475 F2d 770 Shiosaki v. Commissioner of Internal Revenue
475 F.2d 770
73-1 USTC P 9310
James T. SHIOSAKI, Appellant,
COMMISSIONER OF INTERNAL REVENUE, Appellee.
United States Court of Appeals,
March 14, 1973.
James T. Shiosaki, in pro per.
Scott P. Crampton, Asst. Atty. Gen., Meyer Rothwacks, Stephen Schwartz, William M. Brown, Attys., Dept. of Justice, Washington, D.C., K. Martin Worthy, Chief Counsel, I.R.S., Washington, D.C., for appellee.
Before CHAMBERS, HAMLEY and MERRILL, Circuit Judges.
RICHARD H. CHAMBERS, Circuit Judge:
Shiosaki is an electrical engineer in Southern California. He has had and still has an urge to shoot craps at the Sands Hotel and other places in Las Vegas, Nevada. He seems to have had the same employer of his engineering talents for a good many years. Obviously he knows more of electricity than he knows of craps. He had large winnings in 1959, so he started to make a study of craps so that he might be more proficient and win more. But his studies have produced no apparent good results.
Since 1959 he has lost usually each year at the crap table. Doggedly he pursues this sideline, only eating up his savings, which are a fair portion of his earnings as an engineer. He has become no burden to his friends, family or banker.
In 1967, he reported winnings from some 12 trips to Las Vegas in the amount of $1300. Then he deducted $1300 as losses at the crap table, although his losses were substantially higher, in fact, $6,700 higher. The law is clear that $1300 would be all he could deduct from losses at the table. 26 U.S.C. Sec. 165(d). But Shiosaki spent $1230 on travel and hotel expense, which for 1967 he took as a deduction. The commissioner and the tax court have disallowed this, resulting in a tax deficiency of about $400.
Shiosaki is obviously very serious and sincere. His testimony was uncontradicted. It reads as that of a gentleman. But the tax court has held that the $1230 could not be deducted as an ordinary and necessary expense paid for the production of income. It said it does not qualify under Sec. 212(1) of the Internal Revenue Code of 1954.
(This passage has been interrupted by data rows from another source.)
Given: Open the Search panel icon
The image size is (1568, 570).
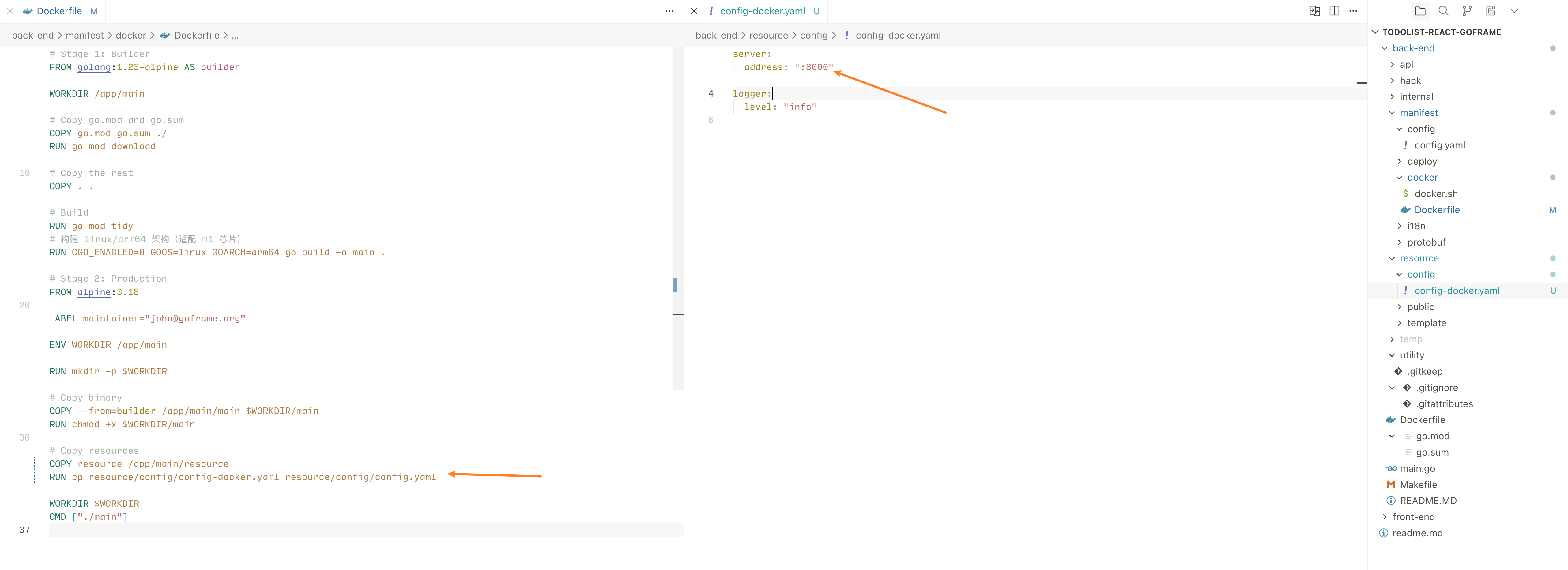Looking at the screenshot, I should pos(1443,11).
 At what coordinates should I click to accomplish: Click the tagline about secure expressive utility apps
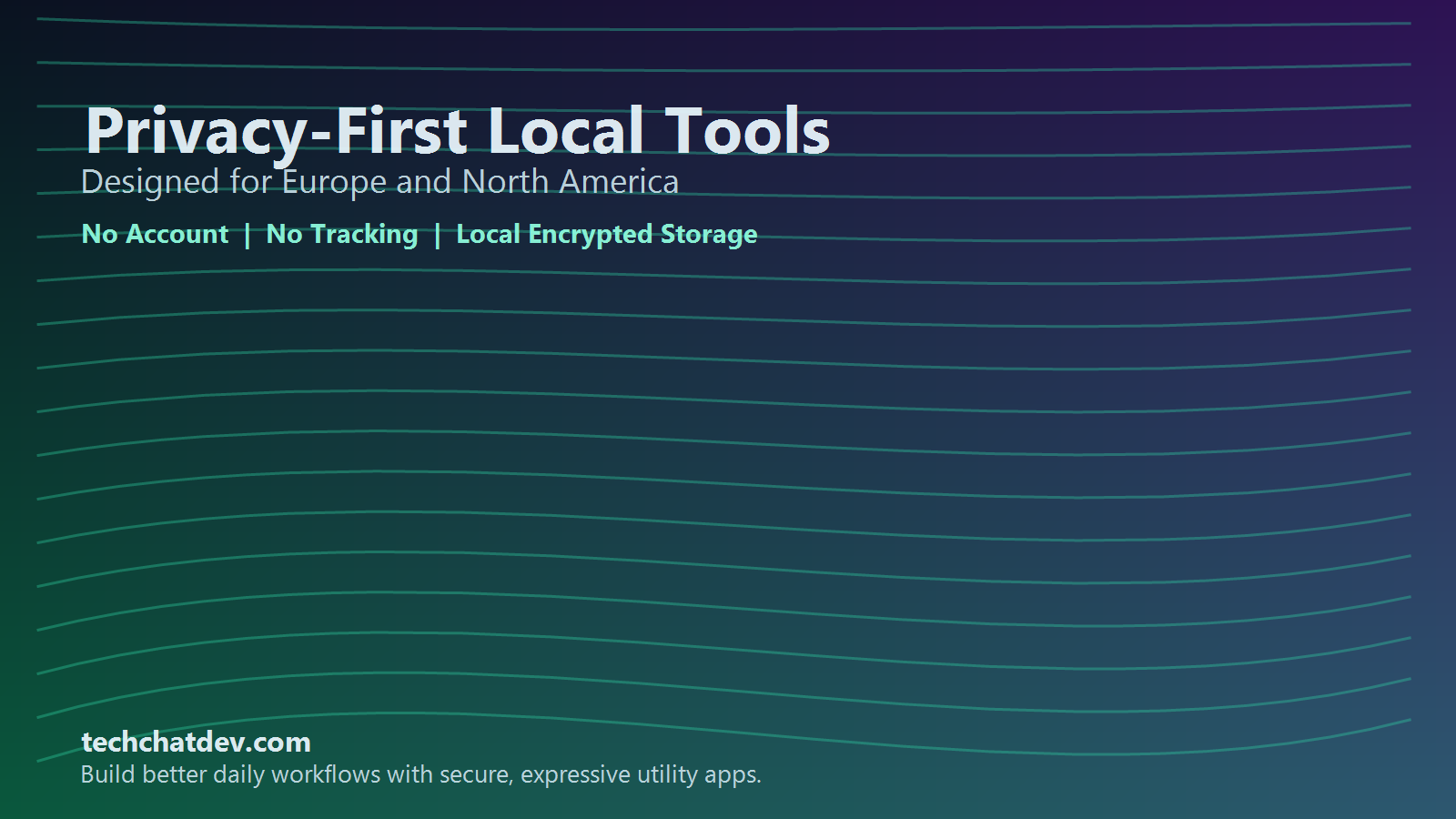click(421, 776)
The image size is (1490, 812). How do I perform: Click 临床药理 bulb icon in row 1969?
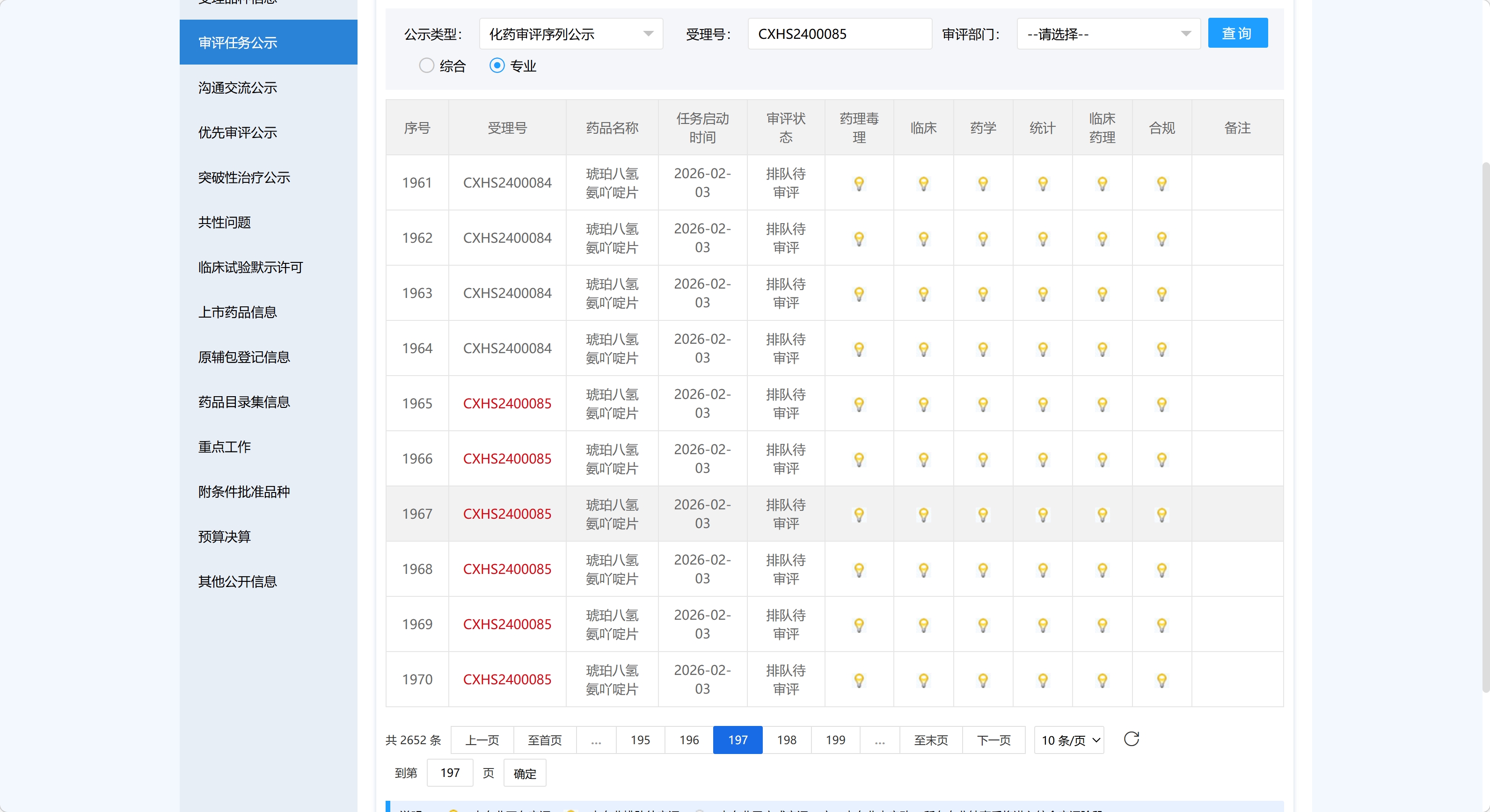click(x=1102, y=625)
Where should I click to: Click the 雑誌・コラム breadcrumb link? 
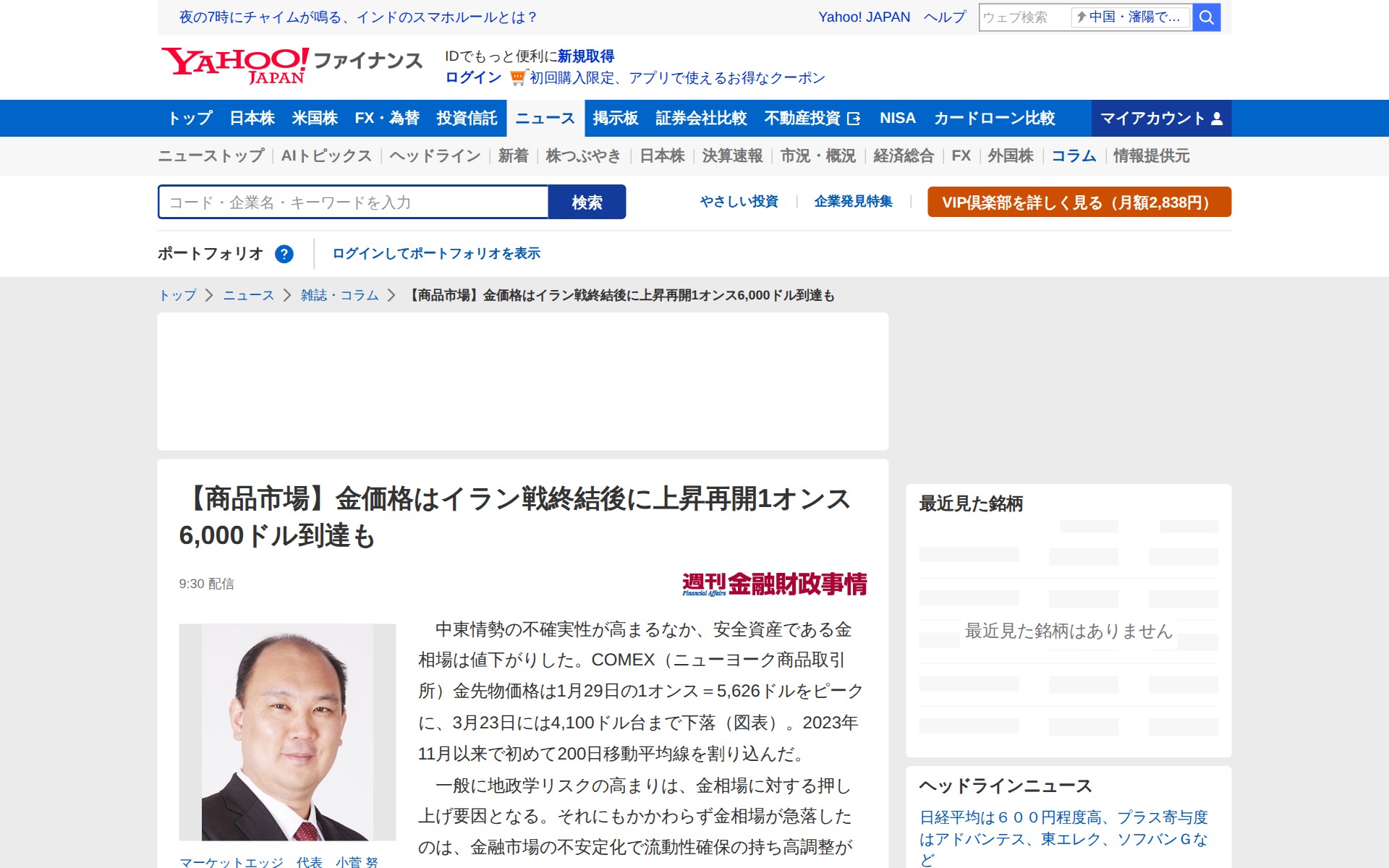(x=339, y=295)

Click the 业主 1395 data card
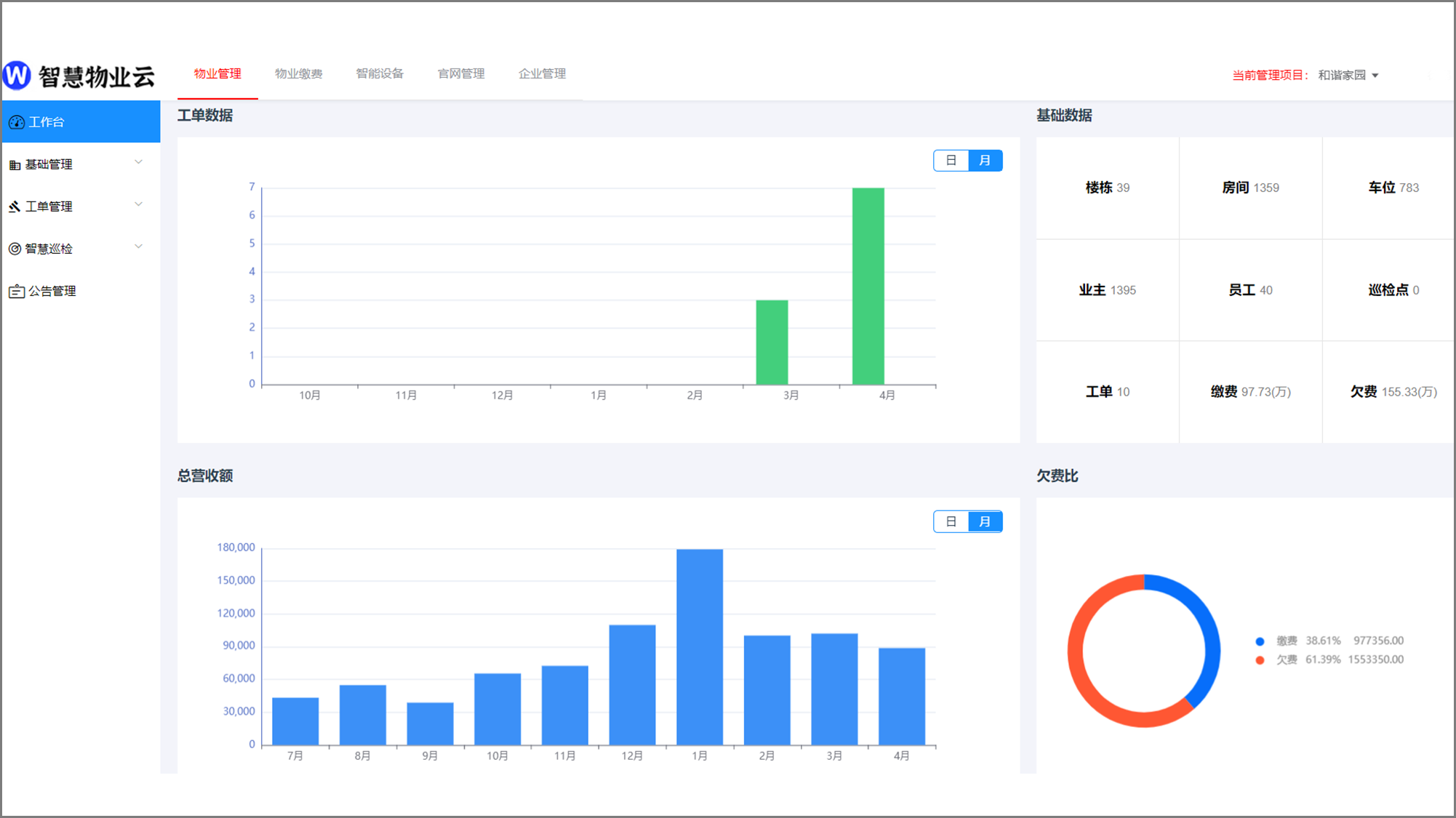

There is no aspect of illegal gambling whatsoever in this case. (Even in legal gambling the normal rule is that losses are not deductible to a greater extent than profits.) Were the amount of $1230 to be found under Sec. 212(1), the government would still disallow it because it would call it a gambling loss against the winnings, in this case already used up by losses at the table. We need not reach the latter question because we affirm the holding that the expense was not a "business" expense. The tax court listened to Shiosaki testify at length. It obviously concluded that the true motive of the trips was not predominantly to make a profit, despite Shiosaki's positive attestation that it was. We are in an area where we cannot revise the fact finder's finding.